(Collected data)

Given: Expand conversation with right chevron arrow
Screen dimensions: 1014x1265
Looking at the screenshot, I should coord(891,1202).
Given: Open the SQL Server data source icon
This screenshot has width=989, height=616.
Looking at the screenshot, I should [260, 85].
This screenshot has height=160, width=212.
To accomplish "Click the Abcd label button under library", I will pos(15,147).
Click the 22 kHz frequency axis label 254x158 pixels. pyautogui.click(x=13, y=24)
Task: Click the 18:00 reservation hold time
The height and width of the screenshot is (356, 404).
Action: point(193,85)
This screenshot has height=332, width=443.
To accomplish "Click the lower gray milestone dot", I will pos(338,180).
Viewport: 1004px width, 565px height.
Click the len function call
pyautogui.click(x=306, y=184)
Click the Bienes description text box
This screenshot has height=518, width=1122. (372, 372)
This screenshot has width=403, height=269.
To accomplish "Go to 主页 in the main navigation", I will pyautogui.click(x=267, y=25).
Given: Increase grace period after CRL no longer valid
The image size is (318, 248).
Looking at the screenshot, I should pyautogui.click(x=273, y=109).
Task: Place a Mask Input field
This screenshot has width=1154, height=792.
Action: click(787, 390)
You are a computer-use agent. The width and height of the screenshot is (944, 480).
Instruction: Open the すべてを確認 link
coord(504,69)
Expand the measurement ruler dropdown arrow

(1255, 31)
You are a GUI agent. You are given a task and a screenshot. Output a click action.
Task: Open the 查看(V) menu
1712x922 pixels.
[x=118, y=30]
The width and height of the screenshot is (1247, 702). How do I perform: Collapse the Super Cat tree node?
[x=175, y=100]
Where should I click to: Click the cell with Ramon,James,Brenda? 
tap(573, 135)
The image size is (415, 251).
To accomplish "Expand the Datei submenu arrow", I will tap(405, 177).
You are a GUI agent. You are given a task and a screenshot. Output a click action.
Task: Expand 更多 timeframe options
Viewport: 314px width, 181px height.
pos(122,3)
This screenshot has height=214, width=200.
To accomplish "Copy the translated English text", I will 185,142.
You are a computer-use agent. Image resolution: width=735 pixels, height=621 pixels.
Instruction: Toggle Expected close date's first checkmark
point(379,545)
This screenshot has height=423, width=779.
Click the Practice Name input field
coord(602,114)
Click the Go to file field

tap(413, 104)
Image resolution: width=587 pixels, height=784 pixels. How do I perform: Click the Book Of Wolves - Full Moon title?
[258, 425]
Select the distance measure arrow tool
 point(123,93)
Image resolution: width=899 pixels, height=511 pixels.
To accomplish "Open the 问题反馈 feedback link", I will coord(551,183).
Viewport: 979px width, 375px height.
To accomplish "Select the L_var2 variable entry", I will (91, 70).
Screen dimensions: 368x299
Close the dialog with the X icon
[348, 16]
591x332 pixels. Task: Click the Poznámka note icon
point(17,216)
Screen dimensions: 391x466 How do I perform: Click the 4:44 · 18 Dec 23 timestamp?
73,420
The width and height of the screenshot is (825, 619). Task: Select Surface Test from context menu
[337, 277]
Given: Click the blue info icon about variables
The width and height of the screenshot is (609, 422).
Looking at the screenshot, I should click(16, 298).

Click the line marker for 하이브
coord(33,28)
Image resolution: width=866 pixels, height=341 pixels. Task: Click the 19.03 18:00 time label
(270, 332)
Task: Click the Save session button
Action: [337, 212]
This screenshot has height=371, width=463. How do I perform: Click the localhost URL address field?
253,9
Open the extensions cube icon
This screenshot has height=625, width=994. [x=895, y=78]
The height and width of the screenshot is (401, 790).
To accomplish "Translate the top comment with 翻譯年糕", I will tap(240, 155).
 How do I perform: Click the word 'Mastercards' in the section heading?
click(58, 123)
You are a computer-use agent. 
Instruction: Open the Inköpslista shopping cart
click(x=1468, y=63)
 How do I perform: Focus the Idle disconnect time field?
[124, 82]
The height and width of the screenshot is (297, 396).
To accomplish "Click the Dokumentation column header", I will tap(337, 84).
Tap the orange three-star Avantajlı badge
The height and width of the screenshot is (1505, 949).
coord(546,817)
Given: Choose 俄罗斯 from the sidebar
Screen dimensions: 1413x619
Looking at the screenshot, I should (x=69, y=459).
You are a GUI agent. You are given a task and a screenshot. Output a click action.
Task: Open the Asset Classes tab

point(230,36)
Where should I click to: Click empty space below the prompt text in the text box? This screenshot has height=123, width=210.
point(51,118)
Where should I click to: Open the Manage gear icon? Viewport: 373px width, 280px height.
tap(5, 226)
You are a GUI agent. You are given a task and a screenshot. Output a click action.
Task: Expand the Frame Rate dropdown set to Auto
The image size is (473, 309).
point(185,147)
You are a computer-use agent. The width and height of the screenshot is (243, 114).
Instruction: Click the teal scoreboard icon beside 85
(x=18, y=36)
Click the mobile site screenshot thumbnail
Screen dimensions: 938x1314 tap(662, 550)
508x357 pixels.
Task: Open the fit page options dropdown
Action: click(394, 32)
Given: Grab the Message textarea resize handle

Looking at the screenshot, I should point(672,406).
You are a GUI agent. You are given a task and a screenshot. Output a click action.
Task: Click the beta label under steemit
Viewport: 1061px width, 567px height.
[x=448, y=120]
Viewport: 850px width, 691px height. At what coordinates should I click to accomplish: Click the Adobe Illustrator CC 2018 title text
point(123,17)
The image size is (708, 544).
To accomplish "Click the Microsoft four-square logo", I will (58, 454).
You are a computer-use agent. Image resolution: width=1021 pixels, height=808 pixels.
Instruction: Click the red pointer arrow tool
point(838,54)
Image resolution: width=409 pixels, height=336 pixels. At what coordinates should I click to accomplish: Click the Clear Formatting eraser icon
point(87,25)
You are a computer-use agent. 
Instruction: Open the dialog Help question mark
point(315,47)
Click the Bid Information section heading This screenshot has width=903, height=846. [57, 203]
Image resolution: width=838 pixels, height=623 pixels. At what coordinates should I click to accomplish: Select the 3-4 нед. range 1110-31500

■ What you should do ■
Set down the records above once more, exactly as given.

■ Solution for this problem ■
Given: Expand conversation with right chevron arrow
Screen dimensions: 1014x1265
Looking at the screenshot, I should coord(891,1202).
Given: Open the SQL Server data source icon
This screenshot has width=989, height=616.
Looking at the screenshot, I should [260, 85].
This screenshot has height=160, width=212.
To accomplish "Click the Abcd label button under library", I will pos(15,147).
Click the 22 kHz frequency axis label 254x158 pixels. pyautogui.click(x=13, y=24)
Task: Click the 18:00 reservation hold time
The height and width of the screenshot is (356, 404).
Action: point(193,85)
This screenshot has height=332, width=443.
To accomplish "Click the lower gray milestone dot", I will pos(338,180).
Viewport: 1004px width, 565px height.
Click the len function call
pyautogui.click(x=306, y=184)
Click the Bienes description text box
This screenshot has height=518, width=1122. (372, 372)
This screenshot has width=403, height=269.
To accomplish "Go to 主页 in the main navigation", I will pyautogui.click(x=267, y=25).
Given: Increase grace period after CRL no longer valid
The image size is (318, 248).
Looking at the screenshot, I should pyautogui.click(x=273, y=109).
Task: Place a Mask Input field
This screenshot has width=1154, height=792.
Action: click(787, 390)
You are a computer-use agent. The width and height of the screenshot is (944, 480).
Instruction: Open the すべてを確認 link
coord(504,69)
Expand the measurement ruler dropdown arrow

(1255, 31)
You are a GUI agent. You are given a task and a screenshot. Output a click action.
Task: Open the 查看(V) menu
1712x922 pixels.
[x=118, y=30]
The width and height of the screenshot is (1247, 702). How do I perform: Collapse the Super Cat tree node?
[x=175, y=100]
Where should I click to: Click the cell with Ramon,James,Brenda? 
tap(573, 135)
The image size is (415, 251).
To accomplish "Expand the Datei submenu arrow", I will tap(405, 177).
You are a GUI agent. You are given a task and a screenshot. Output a click action.
Task: Expand 更多 timeframe options
Viewport: 314px width, 181px height.
pos(122,3)
This screenshot has height=214, width=200.
To accomplish "Copy the translated English text", I will 185,142.
You are a computer-use agent. Image resolution: width=735 pixels, height=621 pixels.
Instruction: Toggle Expected close date's first checkmark
point(379,545)
This screenshot has height=423, width=779.
Click the Practice Name input field
coord(602,114)
Click the Go to file field

tap(413, 104)
Image resolution: width=587 pixels, height=784 pixels. How do I perform: Click the Book Of Wolves - Full Moon title?
[258, 425]
Select the distance measure arrow tool
 point(123,93)
Image resolution: width=899 pixels, height=511 pixels.
To accomplish "Open the 问题反馈 feedback link", I will coord(551,183).
Viewport: 979px width, 375px height.
To accomplish "Select the L_var2 variable entry", I will (91, 70).
Screen dimensions: 368x299
Close the dialog with the X icon
[348, 16]
591x332 pixels. Task: Click the Poznámka note icon
point(17,216)
Screen dimensions: 391x466 How do I perform: Click the 4:44 · 18 Dec 23 timestamp?
73,420
The width and height of the screenshot is (825, 619). Task: Select Surface Test from context menu
[337, 277]
Given: Click the blue info icon about variables
The width and height of the screenshot is (609, 422).
Looking at the screenshot, I should click(16, 298).

Click the line marker for 하이브
coord(33,28)
Image resolution: width=866 pixels, height=341 pixels. Task: Click the 19.03 18:00 time label
(270, 332)
Task: Click the Save session button
Action: [337, 212]
This screenshot has height=371, width=463. How do I perform: Click the localhost URL address field?
253,9
Open the extensions cube icon
This screenshot has height=625, width=994. [x=895, y=78]
The height and width of the screenshot is (401, 790).
To accomplish "Translate the top comment with 翻譯年糕", I will tap(240, 155).
 How do I perform: Click the word 'Mastercards' in the section heading?
click(58, 123)
You are a computer-use agent. 
Instruction: Open the Inköpslista shopping cart
click(x=1468, y=63)
 How do I perform: Focus the Idle disconnect time field?
[124, 82]
The height and width of the screenshot is (297, 396).
To accomplish "Click the Dokumentation column header", I will tap(337, 84).
Tap the orange three-star Avantajlı badge
The height and width of the screenshot is (1505, 949).
coord(546,817)
Given: Choose 俄罗斯 from the sidebar
Screen dimensions: 1413x619
Looking at the screenshot, I should (x=69, y=459).
You are a GUI agent. You are given a task and a screenshot. Output a click action.
Task: Open the Asset Classes tab

point(230,36)
Where should I click to: Click empty space below the prompt text in the text box? This screenshot has height=123, width=210.
point(51,118)
Where should I click to: Open the Manage gear icon? Viewport: 373px width, 280px height.
tap(5, 226)
You are a GUI agent. You are given a task and a screenshot. Output a click action.
Task: Expand the Frame Rate dropdown set to Auto
The image size is (473, 309).
point(185,147)
You are a computer-use agent. The width and height of the screenshot is (243, 114).
Instruction: Click the teal scoreboard icon beside 85
(x=18, y=36)
Click the mobile site screenshot thumbnail
Screen dimensions: 938x1314 tap(662, 550)
508x357 pixels.
Task: Open the fit page options dropdown
Action: click(394, 32)
Given: Grab the Message textarea resize handle

Looking at the screenshot, I should point(672,406).
You are a GUI agent. You are given a task and a screenshot. Output a click action.
Task: Click the beta label under steemit
Viewport: 1061px width, 567px height.
[x=448, y=120]
Viewport: 850px width, 691px height. At what coordinates should I click to accomplish: Click the Adobe Illustrator CC 2018 title text
point(123,17)
The image size is (708, 544).
To accomplish "Click the Microsoft four-square logo", I will (58, 454).
You are a computer-use agent. Image resolution: width=1021 pixels, height=808 pixels.
Instruction: Click the red pointer arrow tool
point(838,54)
Image resolution: width=409 pixels, height=336 pixels. At what coordinates should I click to accomplish: Click the Clear Formatting eraser icon
point(87,25)
You are a computer-use agent. 
Instruction: Open the dialog Help question mark
point(315,47)
Click the Bid Information section heading This screenshot has width=903, height=846. [57, 203]
Image resolution: width=838 pixels, height=623 pixels. At what coordinates should I click to accomplish: Select the 3-4 нед. range 1110-31500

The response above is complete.